DeathsFriend22
08-29-2008, 08:51 PM
Shamelessly copied from the H3 Forums on Bungie for your enjoyment.
Posted by: Chrono Spartan
Have you ever wondered the secrets to defeating those BR whoring generals? You know, the tea-bagging arrogant ones who hope to go pro one day, and then finally move out of their moms basement? Then this guide is for you! First we will learn the secrets to defeating a general, which is what I call the D.I.K strategy. It's a simple 3 step strategy that will have any 5 star weeping as they realize their inadequacy, both "physically" and mentally. First we must identify our prey, this is the average General. (http://www.slapyo.com/wp-content/NintendoNerdLord.jpg)
1. Deprive
A general is like a wolf (http://www.blackfive.net/main/images/2007/09/28/angry_wolf.jpg) in it's tactics. AKA they only have 2 weapons in their arsenal, teeth, and claws, and BR, and sniper rifle respectfully. Deprive it of those two weapons and it has no offense. Of course, a wolf could always jump and knock you down, but I don't think people can do that yet through Xbox Live. They can always scream profanities and oaths though.
Keep in closed in areas and the general can't defeat you, as long as you have a good close range weapon like a Magnum. Of course, this strategy is obviously foolish if your fighting a wolf because they can slit your throat with some ease in close quarters, or mutilate your body in uncomfortable ways.
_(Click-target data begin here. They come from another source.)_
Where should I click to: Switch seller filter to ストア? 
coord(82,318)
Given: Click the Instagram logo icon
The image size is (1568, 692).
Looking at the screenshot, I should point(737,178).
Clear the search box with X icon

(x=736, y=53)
Remember to always go for the sniper rifle and waste the ammo, unless your some kind of crack shot and have a good camping spot. Camping also works excellently on wolves, till you run out of ammo, then you should be thinking about what would be the least painful way to go. I suggest a drug overdose in that case. A general may whine about how camping is so unfair, but if he kills you, he'll have grabbed the shotgun before it even hits the ground, and of course promptly crouchs around the nearest corner.
2. Isolate
Generals are generally patient, seeing as how having no life (http://www.infendo.com/wp-content/uploads/2007/05/nerd-46422.jpg) to pass the time really helps with that. This can come to your advantage seeing as how he will never run into a grenade, sometimes even losing a game rather than taking the offensive. Yes, generals can't bear the thought of cheating and using an AR to kill someone, or using a suicide stick to smoke out a camper.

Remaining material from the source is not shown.